▶ **Tasks**:
1/ In the passage about living with chronic illness, why are people with chronic illness often seen as unsociable or underachieving?
2/ Reproduce the chronic illness passage word for word, starting with "When you live" and going on through "try to walk.".

▶ **Source extract**:
=-=-=-=-=
When you live with chronic illness, you are often looked over as unsociable or underachieving because you can look well. That is until you move, or bend or try to walk.
For many people it can put an end to their chosen careers or dream path. Not only because their energy has diminished but because others see their failure and think it is best for them that they give up their crazy ideas. At best this might be justified as being for their ‘own good’. If we see pain, we often feel the need to just stop, not continue and give up for an easier life. But sometimes, your continued belief in your dream scares and intimidates people. How can you still have the audacity to do a brave thing in your condition when they haven’t? We know people react out of love or fear. That’s their fear talking. There is no room for a different, braver version of you. And the longer you’ve been ill, the wearier you will be. It wears you down. It takes an enormous amount of resilience to look past your pain, or your illness, the negativity of others and see yourself still sitting there.
=-=-=-=-=
▶ **Dataset entries**:
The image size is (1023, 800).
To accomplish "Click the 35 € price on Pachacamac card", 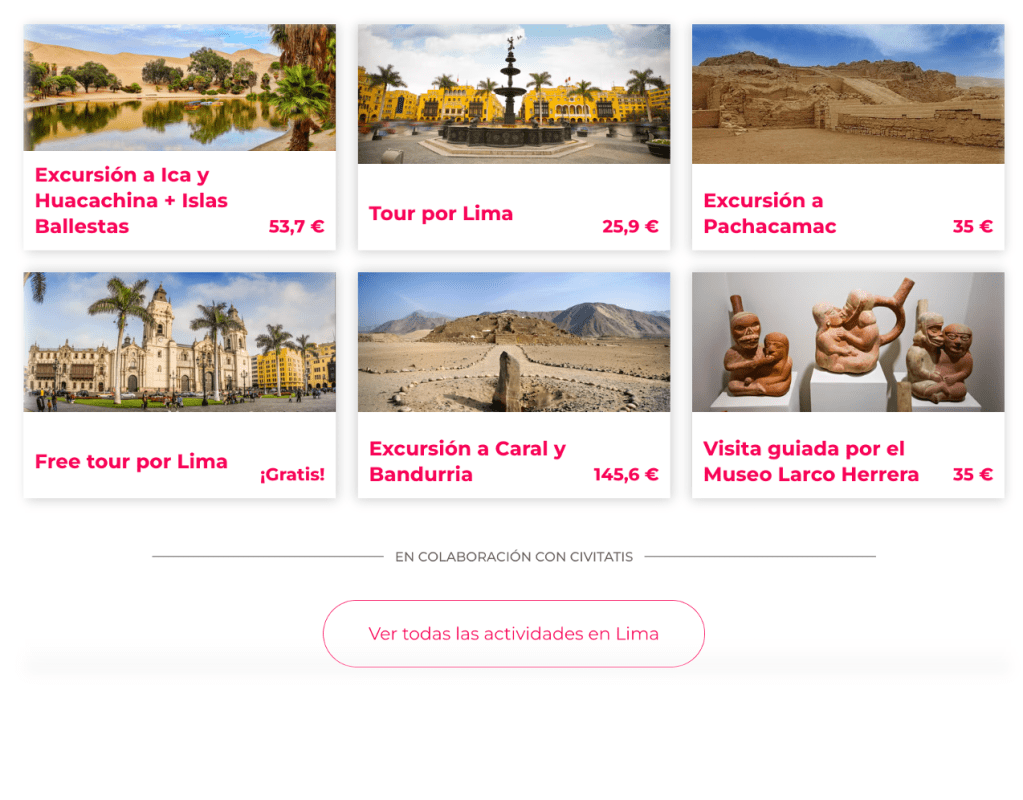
=-=-=-=-=
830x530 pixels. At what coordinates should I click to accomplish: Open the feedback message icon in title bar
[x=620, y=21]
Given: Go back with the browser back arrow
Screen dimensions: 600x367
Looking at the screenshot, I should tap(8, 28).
=-=-=-=-=
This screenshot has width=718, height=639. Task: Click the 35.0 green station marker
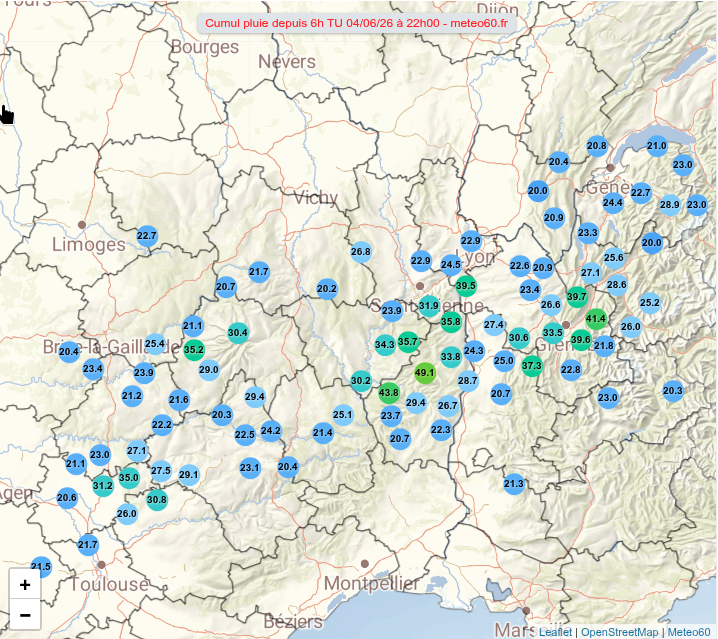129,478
=-=-=-=-=
▶ **Responses per task**:
1/ Because they can look well.

2/
When you live with chronic illness, you are often looked over as unsociable or underachieving because you can look well. That is until you move, or bend or try to walk.